Based on the data from Table 1, the students in the experimental group obtained slightly lower scores on the initial motivation test compared to the students in the control group. The score range in the experimental group was from Min = 5 to Max = 23, while in the control group the range was somewhat broader—from Min = 5 to Max = 25. The average score of the experimental-group students (M = 14.14, SD = 5.24) was lower than the average score achieved in the control group (M = 15.45, SD = 5.08). An independent-samples t-test showed that the difference in mean motivation scores between students in the experimental and control groups was not statistically significant, t (187) = 1.74, p > .05. Therefore, prior to the introduction of the experimental factor, the level of motivation for learning Nature and Society was similar in both groups. In the experimental group, skewness (S = –0.02) did not indicate any significant departure from a normal distribution, whereas the kurtosis (K = –1.29) suggests a platykurtic (flattened) distribution, consistent with normality. A similar observation applies to the control group: skewness (S = –0.11) did not indicate any significant horizontal deviation, while kurtosis (K = –1.08) appeared to reflect a somewhat uniform distribution of scores (a leptokurtic profile).

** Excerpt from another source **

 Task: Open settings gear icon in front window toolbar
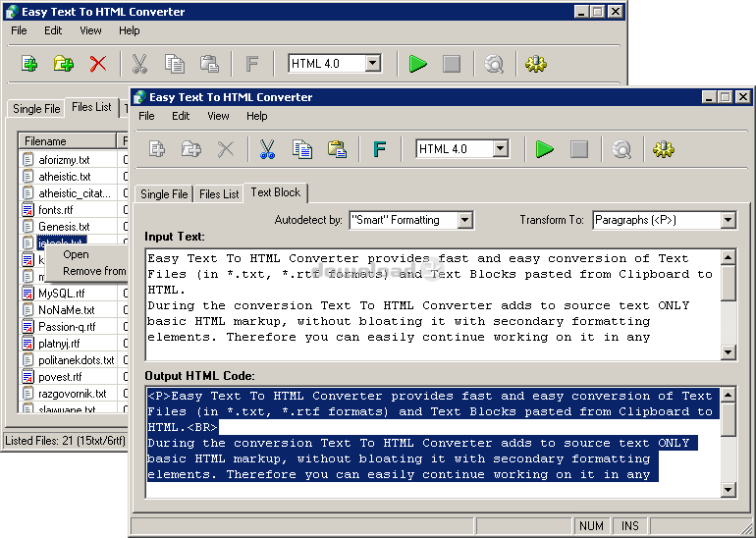click(665, 149)
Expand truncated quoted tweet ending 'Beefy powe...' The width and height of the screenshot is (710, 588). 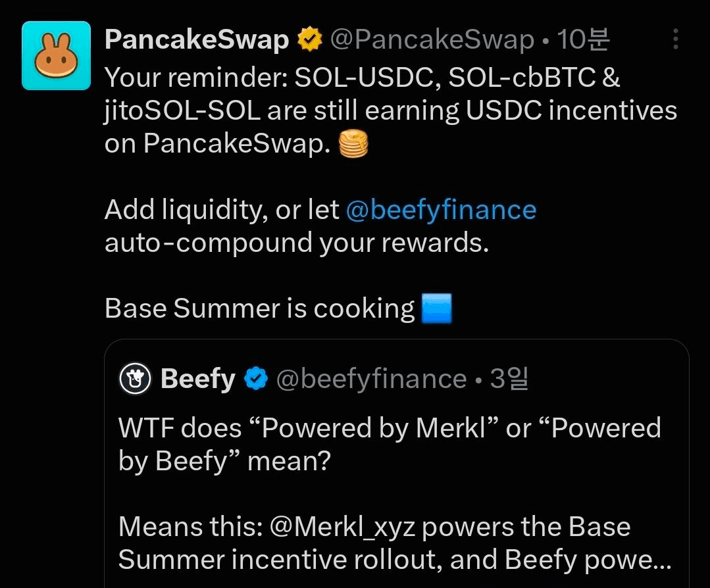coord(588,560)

Based on these results, it can be concluded that the experimental and control group students demonstrated an equivalent level of motivation for learning Nature and Society on the initial test.

How this motivation develops further depends on teacher competencies, numerous variables in the student’s environment, and the student’s personal characteristics. We note here Davis’s Technology Acceptance Model (TAM), which emphasizes that perceived usefulness and perceived ease of use decisively determine the acceptance of technology, as they shape the user’s attitude and motivation toward actual use ( Davis, 1989 ). In an educational context, students are more motivated to adopt modern information technologies when they perceive that these technologies will help them learn and are intuitive to use. Motivation, in the form of technological self-efficacy, has been identified as one of the key external variables that significantly contribute to user satisfaction, thereby expanding TAM’s explanatory power ( Latif, Saputro, and Barkah, 2025 ). Huang and Yang (2025) likewise recognize motivation as a subtle yet crucial element that complements the classic determinants such as perceived usefulness and ease of use, reinforcing the educational acceptability of information technologies by guiding students toward intention and actual application.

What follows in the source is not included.